Werkstattausrüstung: Lücken geschlossen

Autor / Redakteur: Bernd Reich / Dipl. Ing. (FH) Konrad Wenz

Blackhawk hat sein Richtanlagenprogramm neu aufgestellt. Damit trägt das Unternehmen den geänderten technischen und wirtschaftlichen Rahmenbedingungen für die Karosseriereparatur Rechnung.

Blackhawk hat sein Angebot an Richtbänken deutlich überarbeitet.
Blackhawk hat sein Angebot an Richtbänken deutlich überarbeitet.
(Foto: Reich)

Einmal kurz im Straßenverkehr nicht aufgepasst, schon kracht es – Unfälle gibt es so lange, wie es Autos gibt. Seitdem überlegen sich Techniker, wie man die dabei entstandenen Schäden bestmöglich beseitigen kann. Bereits im Jahr 1910 wurde in Milwaukee (US-Bundesstaat Wisconsin) der Werkzeughersteller Blackhawk, heute Teil von Snap-on Equipment, gegründet. Das Unternehmen spezialisierte sich schnell auf die Karosseriereparatur.

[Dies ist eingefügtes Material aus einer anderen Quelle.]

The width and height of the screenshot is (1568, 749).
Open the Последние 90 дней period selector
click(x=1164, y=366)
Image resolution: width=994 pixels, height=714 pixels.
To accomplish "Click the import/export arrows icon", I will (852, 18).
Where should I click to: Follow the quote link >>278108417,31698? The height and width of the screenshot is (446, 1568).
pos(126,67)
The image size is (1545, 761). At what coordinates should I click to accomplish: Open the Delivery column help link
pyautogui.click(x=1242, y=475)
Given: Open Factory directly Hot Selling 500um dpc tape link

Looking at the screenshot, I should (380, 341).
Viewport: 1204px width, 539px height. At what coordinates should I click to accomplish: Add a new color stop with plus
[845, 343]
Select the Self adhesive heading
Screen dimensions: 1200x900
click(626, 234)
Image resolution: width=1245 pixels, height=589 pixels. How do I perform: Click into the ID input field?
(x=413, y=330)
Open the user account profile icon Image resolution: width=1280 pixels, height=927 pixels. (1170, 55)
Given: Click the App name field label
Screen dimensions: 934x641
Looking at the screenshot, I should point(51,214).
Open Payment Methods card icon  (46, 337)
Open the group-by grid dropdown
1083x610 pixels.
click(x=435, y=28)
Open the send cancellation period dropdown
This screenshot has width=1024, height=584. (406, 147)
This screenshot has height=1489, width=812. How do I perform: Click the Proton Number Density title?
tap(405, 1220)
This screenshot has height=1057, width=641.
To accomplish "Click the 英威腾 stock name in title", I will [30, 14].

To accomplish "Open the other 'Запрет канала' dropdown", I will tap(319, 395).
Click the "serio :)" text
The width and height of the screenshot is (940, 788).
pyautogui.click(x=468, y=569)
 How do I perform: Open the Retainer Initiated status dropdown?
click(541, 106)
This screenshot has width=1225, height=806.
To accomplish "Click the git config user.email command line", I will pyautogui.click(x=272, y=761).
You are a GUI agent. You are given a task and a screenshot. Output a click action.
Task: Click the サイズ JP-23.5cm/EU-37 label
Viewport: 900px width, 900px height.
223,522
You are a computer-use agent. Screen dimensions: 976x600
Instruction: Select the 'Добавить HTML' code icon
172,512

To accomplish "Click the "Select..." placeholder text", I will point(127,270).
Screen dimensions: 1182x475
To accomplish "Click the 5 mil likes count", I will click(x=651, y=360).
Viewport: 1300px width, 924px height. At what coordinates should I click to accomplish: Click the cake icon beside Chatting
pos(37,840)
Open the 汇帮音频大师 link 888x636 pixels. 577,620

Seitdem hat es zahlreiche Systeme für die Unfallinstandsetzung entwickelt. Bekannt wurde Blackhawk vor allem mit dem 1949 erstmals vorgestellten Dozer, der bis heute im Programm ist. Dieses mobile Richtgerät mit Hydraulikzylinder befestigt der Anwender direkt am Fahrzeugunterboden.